第2話

"万能薬は本当に存在するのか?昨日まではNOだ。

今日からは、今この瞬間からはYESだ。薬と言っても厳密に言えばウイルスということになる。人体には影響を与えずに人体に悪影響を及ぼす全てのウイルス、細菌にだけ攻撃する。そんな漫画のようウイルスを私は完成させてしまった。これまで何度も失敗を重ねてきた。そんな失敗作はきっちりと隔離してあるから安心してくれ。ウイルスという響きから敬遠する人も最初は多いだろう。しかし、その効力を一度でも見てしまえば、皆さんにも信用して頂けるはずだ。近いうちにも一般の方々が使用出来るようになるはずだ。その時を待っていてほしい。そして、その時が医療革命の日となるだろう。 島博士 "

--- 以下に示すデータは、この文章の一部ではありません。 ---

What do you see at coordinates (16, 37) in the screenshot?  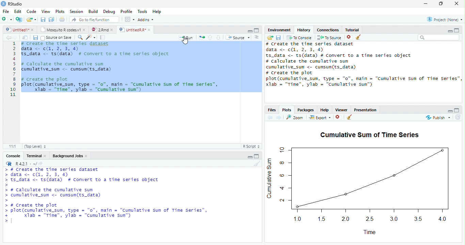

我ながらいいコメントだ。新聞を閉じて、残りの冷めたコーヒーを流し込む。腰の痛みに耐えながらも短い時間で支度を終え、研究所へ向かう。さて、今日は助手が政府関係者との対談へ行くようなので研究室には私一人という事になる。最近開発に成功した例のウイルスだが、今はもう興味がない。医療関係各所と折り合いをつけるのは助手の仕事だ。今、私が興味のあるもの。それは失敗作のうちの1つであるGH-3というウイルスだ。マウスを用いて実験してみたところ、このウイルスに感染したマウスはいつもと変わりなく生存しているように見えるが、脳波が検出されなくなったのだ。つまり、マウスに危害を加えると何らかの反応を示し、出血もする。しかし、その際に痛みを表す脳波が検出されないという事だ。昨日、助手にこの話をしたのだが、この原因はまだ解明出来ていない。当面の間の研究はこの原因の究明になりそうだ。早速実験を開始しようとした時に突然何かの違和感を感じた。

ウイルスが漏れているのでは…?

容器を見てもきちんと密閉されてるし、漏洩には最新の注意を払っている。その違和感を拭いきれないまま実験に移ろうとしたその時、研究室の扉が押し破られ、銃を持ち白い服を着た怪しげな奴らが入ってきた。私は焦って両手を上にあげ、無抵抗の意思を示した。私が君たちは誰だ?と聞こうとすると奴らは顔を見合わせ、頷いてから銃口がこちらに向けられた。ほんの僅かな発砲音と共に胸から溢れ出る赤いものを見た。その場にうずくまり、奴らを見上げると尚も銃口はこちらを向いており、次の瞬間には意識が消えた。